Following surgery, the PRUNE-S scores showed a decreasing trend for all the subscales as well as the total score, indicating improved functionality and lesser disability after surgery. When dichotomizing the preoperative PRUNE-S scores, no differences were seen regarding time before RTW except for the pain-subscale; this difference was, however, not statistically significant. This may be due to the relatively small sample size in the present study.

This study focuses on full-time sick leave and not part-time sick leave, which is a limitation. A few patients reported part-time sick leave in this study, with varying degrees over time (for example 50%, followed by 25%), making statistical analyses difficult to perform due to insufficient power. Another key limitation is the small sample size, which makes it difficult to capture additional relevant predictors across different subgroups. Moreover, the present study did not specify different occupational exposures, which limits the interpretation of the results to general occupational groups. The RTW process can be complex and may be influenced by several factors beyond those studied here, such as workplace-related factors and the patient’s self-efficacy for RTW (i.e., the patient’s belief in their ability to resume and manage work despite health challenges33). Due to insufficient data, results from preoperative electrophysiology testing (EnEG and EMG) are not included in this study which comprises another limitation. While the inclusion criteria were relatively broad to accommodate a heterogeneous patient population, some patients with more complex psychological conditions and those requiring revision surgeries were not included. This may reduce the applicability of the observed findings to a wider population, particularly those with more complex health challenges. In some cases, exclusions were also made due to complicated surgical procedures or incorrect initial diagnosis, indicating the challenge of diagnosing UNE correctly, as previously mentioned. These observations underline the importance of thorough evaluation and careful decision-making when considering surgery.

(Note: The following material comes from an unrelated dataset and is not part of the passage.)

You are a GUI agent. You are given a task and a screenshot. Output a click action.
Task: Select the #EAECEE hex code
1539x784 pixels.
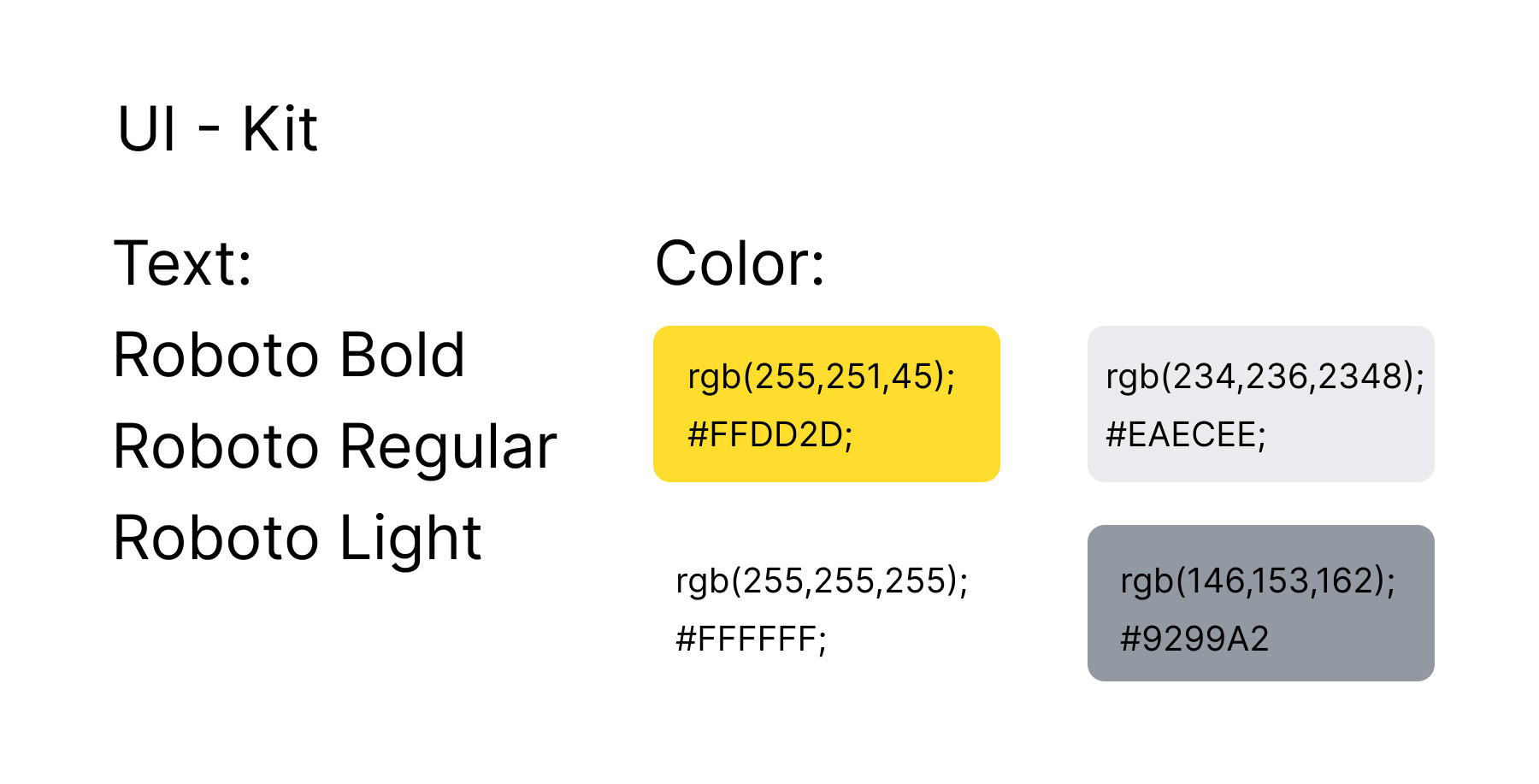coord(1185,435)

From a clinical perspective, awareness of the present findings could support physicians in managing patients with UNE. Conflicting results on occupational influence and UNE emphasize the need for further research into its role in UNE recovery. Screening tools like the PRUNE questionnaire could aid in identifying patients at risk for prolonged recovery and facilitate patient discussions about future occupational suitability. Early preoperative interventions, including tailored rehabilitation and patient education, could reduce these risks and optimize planning for RTW. While manual laborers in the present study generally returned to work within 8 weeks, more occupation-specific national guidelines could enhance their applicability to different individual needs. Implementing and studying preoperative smoking cessation programs, along with targeting snus use, could play a crucial role in reducing complications and shortening sick leave in future research.

Conclusions

This study identified manual labor, smoking, and preoperative pain as factors predicting prolonged sick leave following UNE surgery. It is important to consider preventive strategies like patient education, workplace adaptations, and screening tools to prevent long sick leave duration. While sick leave patterns are important, they are just one challenge faced by UNE patients. Future research should explore other biopsychosocial aspects to improve understanding and refine recommendations to better meet individual patient needs.